To disable CBT while the vm is powered on, use the steps below in the VC MOB:

  1. Log in to the vSphere Client.
  2. Navigate to the VM on which CBT should be disabled. Copy the VM id from the URL of the browser. It should be similar to 'vm-<number>', not the entire string, as outlined in red in the example below:

3. Then Navigate to the VC MOB using the URL below, while substituting in the relevant vm ID:

https://<VC-FQDN/IP>/mob/?moid=<vm-id>

4. Under the "Methods" section there is a "ReconfigVM_Task" option as seen below.
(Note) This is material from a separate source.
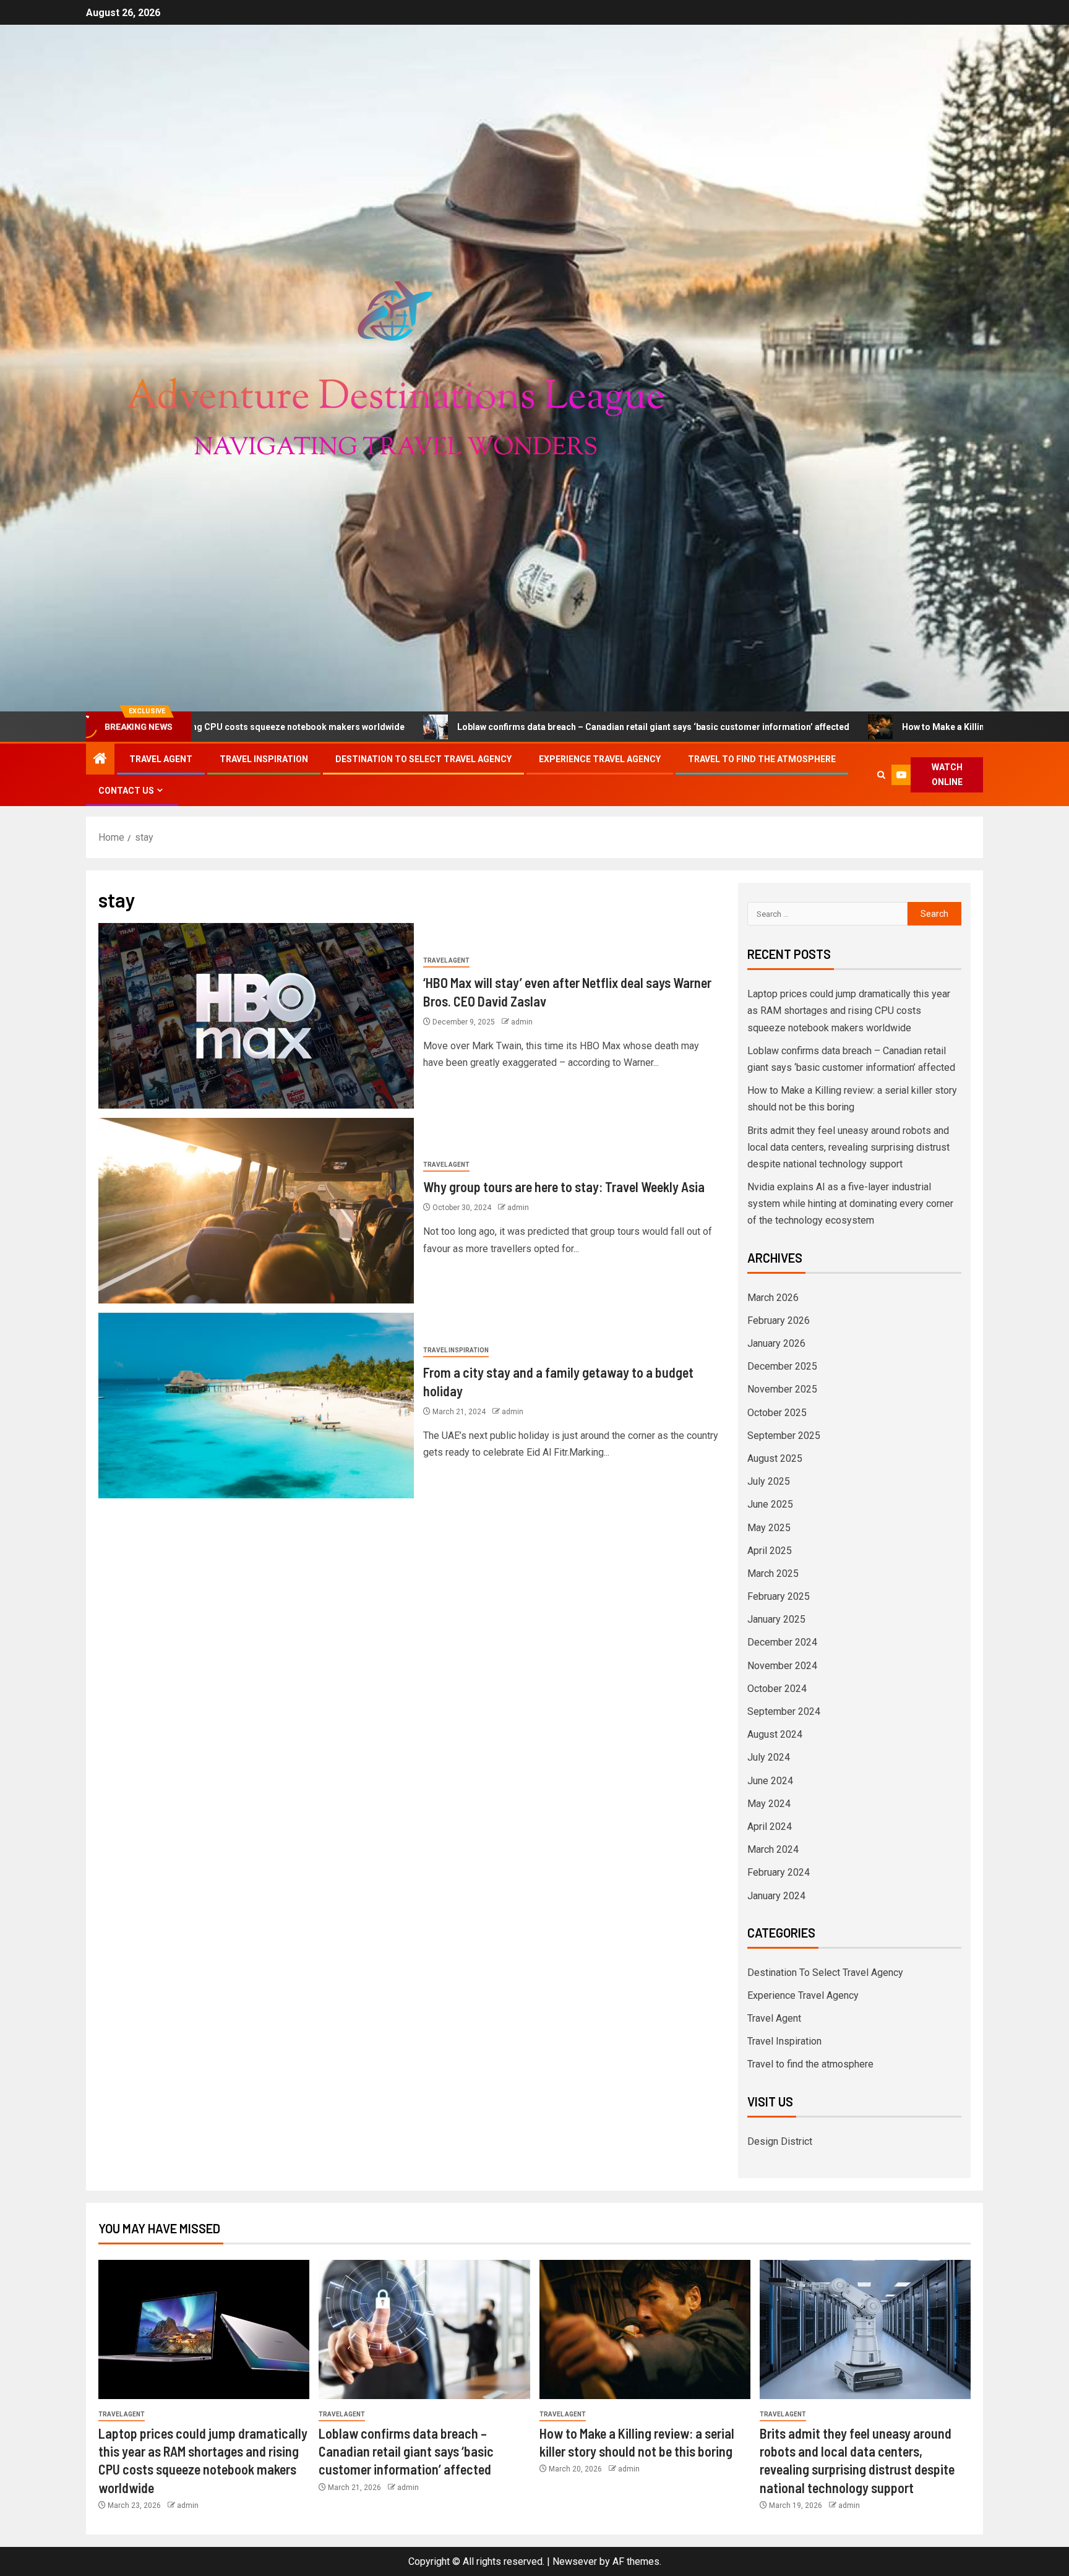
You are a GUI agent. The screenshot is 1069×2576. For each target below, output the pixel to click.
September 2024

5. Select this method and you will see a new window, replace the default spec with the spec below and invoke the method, you will the see a reconfigure task for the vm in task and events in the VC UI: 

<spec>
<changeTrackingEnabled>false</changeTrackingEnabled>
</spec>


6. Then you will need to take a snapshot of the vm and consolidate the vm or vMotion the vm to another host.